Most large rivers are perennial, meaning they maintain flow throughout the year. However, many headwater streams or streams in arid regions sometimes run dry. A stream is considered temporary if surface flow ceases during dry periods. Temporary streams are often classified further as intermittent and ephemeral. An intermittent stream becomes seasonally dry when the groundwater table drops below the elevation of the streambed during dry periods. A spatially intermittent stream may maintain flow over some sections or surface water in deep pools even during dry periods due to locally elevated water tables or perched aquifers. An ephemeral stream only flows in direct response to precipitation such as thunderstorms. Thus, the flow variability of an intermittent stream is much more predictable than in an ephemeral stream.
In many parts of the world, such as the desert southwest, temporary streams may comprise a majority of the river network, >80% in some areas. However, even in wet regions, temporary streams at the head of river networks can account for >50% of the total stream network. Thus, river networks can be considered dynamic systems, with total miles of surface flow expanding and contracting in response to precipitation events.
Why would we still call a channel that goes dry for much of the year a stream? In other words, how can we distinguish between a temporary stream and an upland terrestrial ecosystem? In short, a stream has characteristic hydrological, geomorphological, and ecological processes. However, as with many topics in environmental science, the distinction between stream channels and uplands and between perennial streams and temporary streams is often fuzzy and scale-dependent. Individual stream channels may hold water for decades and then become dry during exceptional droughts that occur infrequently (once every 50-100 years). Similarly, small gullies on hillsides may flow only a few days of the year and may transport sediment but not be resident to aquatic life.
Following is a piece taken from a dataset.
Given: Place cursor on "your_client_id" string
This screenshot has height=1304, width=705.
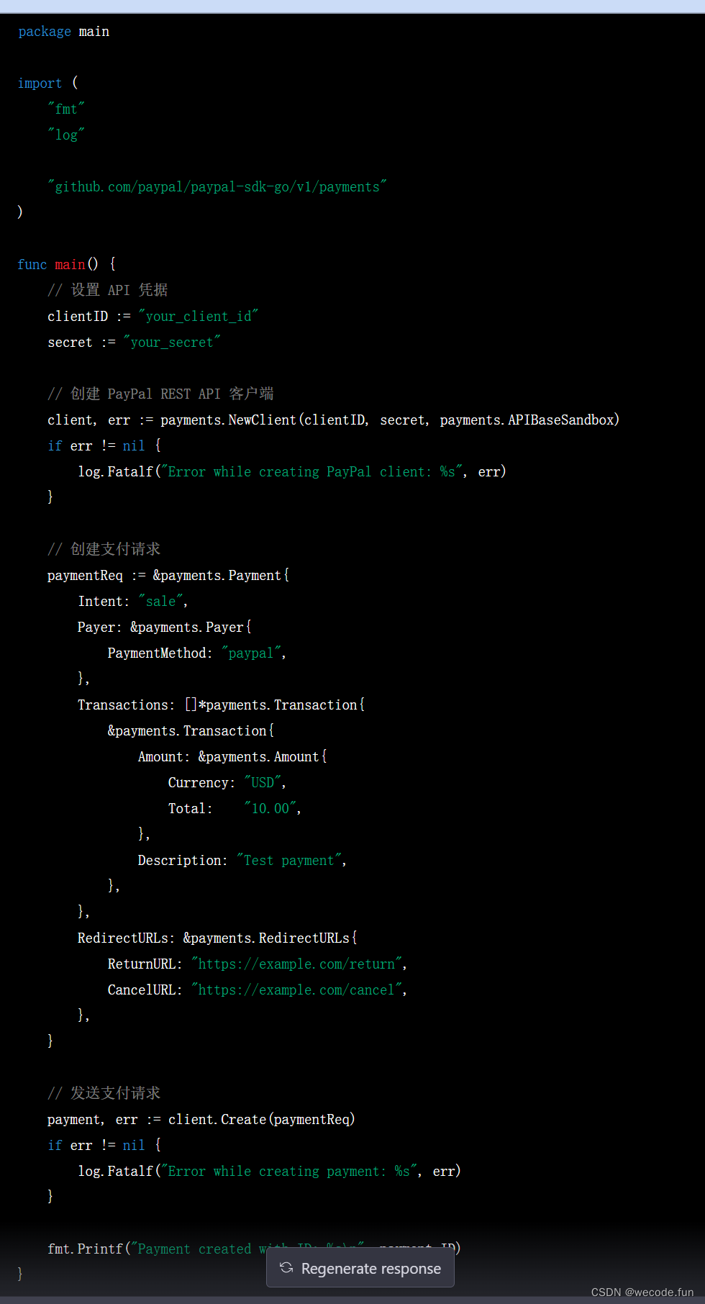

Are such systems part of the river network?
A channel is generally classified as a stream based on the occurrence of several processes including Hydrological Processes, Geomorphological Processes, and Ecological Processes.
A proper stream generally consists of concentrated, channelized flow, even if it only carries water for a few days of the year. In contrast, an upland system may have surface water flow, but the flow is more akin to sheet flow and typically not concentrated into channels.
A stream channel is an area of rapid conveyance of sediment and dissolved constituents during periods of flow. However, not all sediment can be transported during all flows, and this provides a mechanism and particular pattern of sediment sorting that is a hallmark of stream channels not found in terrestrial systems.
A stream channel supports populations of aquatic organisms such as fish and insects. In contrast, upland systems do not provide even temporary habitat for aquatic organisms. Even when stream channels go dry on the surface, fish and other organisms can survive in isolated pools of water or in isolated areas of flow such as springs and perched aquifers.
Many organisms can survive in the bed of a stream channel even if the surface is dry, due to hyporheic flow, which is water that flows in the sediments of a stream channel beneath the surface.
Even if aquatic organisms do not persist in stream channels year-round, temporary flooding can provide productive systems and isolation from predators, favorable for reproduction and development of young organisms, which can then migrate to perennial rivers as the stream dries.